Not all great leaders will be recognized with a lengthy title, a big square on the top of an organizational chart or by recognition in the local paper for his or her community service. Some of your company’s best and most brilliant leaders might just work in the back of the building.
It’s true. It takes all types of people to make a business function and it takes all kinds of people to become leaders. And yes, we do need those extroverted leaders who want to set in meetings and make decisions that will impact the business and its employees for years to come. We need the leaders who aren’t afraid to teach others the newest sales and marketing techniques and aren’t afraid to talk to a room of 100 dealers, and we need those leaders who will travel up and down the road to spend nights away from their families to sell our great product.
However, we need leaders that will make things happen that we don’t even think about. Think about the crew in the production plant. They work in there, day after day after day. They know the processes and equipment better than anyone in the building. How many BioZyme® dealers have heard the name Dan Wierzba?

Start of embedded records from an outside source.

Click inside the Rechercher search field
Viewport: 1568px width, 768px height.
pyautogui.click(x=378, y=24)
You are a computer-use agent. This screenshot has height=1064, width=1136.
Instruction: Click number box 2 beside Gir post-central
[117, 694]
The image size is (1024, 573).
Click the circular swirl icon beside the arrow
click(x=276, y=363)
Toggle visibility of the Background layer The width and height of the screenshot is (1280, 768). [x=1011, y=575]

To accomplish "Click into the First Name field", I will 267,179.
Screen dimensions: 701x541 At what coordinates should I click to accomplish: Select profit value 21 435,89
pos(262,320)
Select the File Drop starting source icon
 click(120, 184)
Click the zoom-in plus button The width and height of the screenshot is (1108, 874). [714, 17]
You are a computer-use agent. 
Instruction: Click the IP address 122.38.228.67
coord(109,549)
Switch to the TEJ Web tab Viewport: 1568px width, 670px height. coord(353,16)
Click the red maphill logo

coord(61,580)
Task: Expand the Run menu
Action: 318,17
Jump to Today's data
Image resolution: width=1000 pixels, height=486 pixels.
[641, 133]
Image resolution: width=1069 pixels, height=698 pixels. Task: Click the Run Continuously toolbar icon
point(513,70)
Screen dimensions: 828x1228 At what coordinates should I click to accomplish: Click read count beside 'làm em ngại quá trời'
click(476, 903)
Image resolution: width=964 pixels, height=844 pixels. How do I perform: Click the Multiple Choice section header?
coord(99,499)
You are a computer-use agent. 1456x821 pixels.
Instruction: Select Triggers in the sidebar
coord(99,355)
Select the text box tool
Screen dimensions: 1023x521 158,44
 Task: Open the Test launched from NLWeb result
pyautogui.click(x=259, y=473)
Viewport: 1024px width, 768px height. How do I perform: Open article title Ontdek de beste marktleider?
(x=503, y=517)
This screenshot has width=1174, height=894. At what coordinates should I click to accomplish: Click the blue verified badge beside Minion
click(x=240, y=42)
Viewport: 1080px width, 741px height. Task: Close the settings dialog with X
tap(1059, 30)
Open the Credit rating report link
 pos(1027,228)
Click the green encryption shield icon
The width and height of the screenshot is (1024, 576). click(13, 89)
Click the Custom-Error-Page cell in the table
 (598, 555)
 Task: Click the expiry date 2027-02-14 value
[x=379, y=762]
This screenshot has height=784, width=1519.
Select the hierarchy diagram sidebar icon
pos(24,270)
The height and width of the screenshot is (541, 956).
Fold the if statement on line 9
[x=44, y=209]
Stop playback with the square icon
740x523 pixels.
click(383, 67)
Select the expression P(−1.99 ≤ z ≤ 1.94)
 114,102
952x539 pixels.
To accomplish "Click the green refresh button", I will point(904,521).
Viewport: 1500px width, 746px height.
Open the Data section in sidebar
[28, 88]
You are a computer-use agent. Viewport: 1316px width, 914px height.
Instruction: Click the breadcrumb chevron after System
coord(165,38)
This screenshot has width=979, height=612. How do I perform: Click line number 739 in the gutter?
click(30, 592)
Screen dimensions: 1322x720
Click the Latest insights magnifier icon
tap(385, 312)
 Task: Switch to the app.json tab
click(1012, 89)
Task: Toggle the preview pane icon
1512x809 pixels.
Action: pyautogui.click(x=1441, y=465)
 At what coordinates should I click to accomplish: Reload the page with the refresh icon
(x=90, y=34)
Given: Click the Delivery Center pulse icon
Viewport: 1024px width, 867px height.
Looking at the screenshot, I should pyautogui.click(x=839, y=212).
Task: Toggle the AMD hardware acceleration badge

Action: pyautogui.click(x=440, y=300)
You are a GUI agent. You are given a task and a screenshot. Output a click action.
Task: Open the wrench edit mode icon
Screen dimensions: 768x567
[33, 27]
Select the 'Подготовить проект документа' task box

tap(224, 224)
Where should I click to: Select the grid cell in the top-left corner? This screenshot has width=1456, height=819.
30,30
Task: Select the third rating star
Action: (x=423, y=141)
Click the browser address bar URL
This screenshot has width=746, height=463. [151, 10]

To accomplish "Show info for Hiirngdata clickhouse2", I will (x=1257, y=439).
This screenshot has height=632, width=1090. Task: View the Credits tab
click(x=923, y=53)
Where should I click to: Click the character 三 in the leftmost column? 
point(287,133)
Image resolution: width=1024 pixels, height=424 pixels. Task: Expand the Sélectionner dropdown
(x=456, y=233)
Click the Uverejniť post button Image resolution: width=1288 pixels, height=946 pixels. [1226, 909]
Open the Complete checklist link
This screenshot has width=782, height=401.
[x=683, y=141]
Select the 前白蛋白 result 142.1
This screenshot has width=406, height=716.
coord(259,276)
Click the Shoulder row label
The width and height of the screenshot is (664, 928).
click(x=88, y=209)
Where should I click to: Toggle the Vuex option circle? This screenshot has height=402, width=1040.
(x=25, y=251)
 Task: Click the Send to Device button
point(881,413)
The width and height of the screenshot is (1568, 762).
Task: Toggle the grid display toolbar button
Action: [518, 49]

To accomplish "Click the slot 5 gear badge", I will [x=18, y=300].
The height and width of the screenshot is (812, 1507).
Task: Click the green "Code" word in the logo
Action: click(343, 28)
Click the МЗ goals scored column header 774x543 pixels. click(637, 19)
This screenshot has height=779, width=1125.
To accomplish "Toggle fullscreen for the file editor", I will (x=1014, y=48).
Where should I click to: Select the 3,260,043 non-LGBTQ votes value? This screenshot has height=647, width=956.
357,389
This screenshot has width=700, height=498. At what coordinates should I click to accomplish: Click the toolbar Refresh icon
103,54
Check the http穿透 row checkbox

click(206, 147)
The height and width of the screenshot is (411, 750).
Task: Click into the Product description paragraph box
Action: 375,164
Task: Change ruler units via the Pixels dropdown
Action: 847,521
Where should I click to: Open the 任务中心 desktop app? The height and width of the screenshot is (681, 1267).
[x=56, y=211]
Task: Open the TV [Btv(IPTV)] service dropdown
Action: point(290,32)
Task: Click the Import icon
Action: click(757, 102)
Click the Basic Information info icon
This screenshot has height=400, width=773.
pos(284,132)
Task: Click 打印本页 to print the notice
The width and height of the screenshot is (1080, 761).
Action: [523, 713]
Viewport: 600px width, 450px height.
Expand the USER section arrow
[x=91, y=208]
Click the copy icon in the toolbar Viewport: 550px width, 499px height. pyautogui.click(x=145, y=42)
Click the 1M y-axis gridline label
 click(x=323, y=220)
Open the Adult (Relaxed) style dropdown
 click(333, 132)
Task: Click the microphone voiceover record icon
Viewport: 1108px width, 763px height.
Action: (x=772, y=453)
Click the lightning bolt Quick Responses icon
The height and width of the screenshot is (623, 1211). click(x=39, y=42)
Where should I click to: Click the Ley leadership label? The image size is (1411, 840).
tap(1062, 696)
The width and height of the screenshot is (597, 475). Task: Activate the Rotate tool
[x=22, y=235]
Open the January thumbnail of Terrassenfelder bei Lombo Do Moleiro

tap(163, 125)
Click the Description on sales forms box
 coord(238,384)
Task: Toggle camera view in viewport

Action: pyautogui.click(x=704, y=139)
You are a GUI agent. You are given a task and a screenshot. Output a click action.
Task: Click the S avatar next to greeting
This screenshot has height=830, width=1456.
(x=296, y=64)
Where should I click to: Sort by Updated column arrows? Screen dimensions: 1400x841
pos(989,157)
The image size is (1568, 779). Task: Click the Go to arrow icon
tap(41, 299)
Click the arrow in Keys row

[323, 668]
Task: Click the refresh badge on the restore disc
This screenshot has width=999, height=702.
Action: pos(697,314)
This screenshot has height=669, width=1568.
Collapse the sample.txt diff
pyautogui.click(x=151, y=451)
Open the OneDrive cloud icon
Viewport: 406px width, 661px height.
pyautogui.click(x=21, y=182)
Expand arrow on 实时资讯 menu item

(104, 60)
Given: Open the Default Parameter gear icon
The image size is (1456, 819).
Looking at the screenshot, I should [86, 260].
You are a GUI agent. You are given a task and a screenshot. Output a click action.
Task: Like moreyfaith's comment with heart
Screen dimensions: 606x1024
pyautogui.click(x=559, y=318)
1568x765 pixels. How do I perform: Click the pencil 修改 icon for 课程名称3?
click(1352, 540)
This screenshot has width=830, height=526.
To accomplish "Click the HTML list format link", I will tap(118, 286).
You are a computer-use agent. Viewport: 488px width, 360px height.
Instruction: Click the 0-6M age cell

Probably not too many raised their hands. Dan is the Director of the Plant. Last fall, he along with Nicholas Fansher, a bagging operator, created an automated Sure Champ® Cattle scoop dispenser with little cost or effort, that would ultimately save the bagging operator hours of time. That is leadership. They saw a need; they acted and accomplished something to improve efficiency. Nobody knows them from a fancy title or a big meeting, but they are leaders.
What if I wrote the name Jody Purvis? A few more of you might recognize her name; she does come to dealer retreat and talks to many of our dealers on the phone. She is the one that makes sure every dealer has supplies; literature, apparel, signage, etc. She makes sure that Action Awards point orders are filled. She works with the BioZyme staff to make sure they have supplies for trade shows and meetings and she rarely says “no” when asked to complete a task. She is at the office early and often stays late. She knows the ins and outs of the company, and she will spend time on the phone with new hires to make sure they get the training they need to complete an expense report correctly. That is leadership. She is there to help. She gets tasks accomplished. She doesn’t always get extra praise or recognition, but she is a leader.
Leadership is not solely a title or a position on an organizational flow chart. Leadership is an action; it is often a sign of passion for helping others and doing the right thing. If you have the right people in the right positions, even the most non-public of your employees can demonstrate their leadership skills and help your business grow.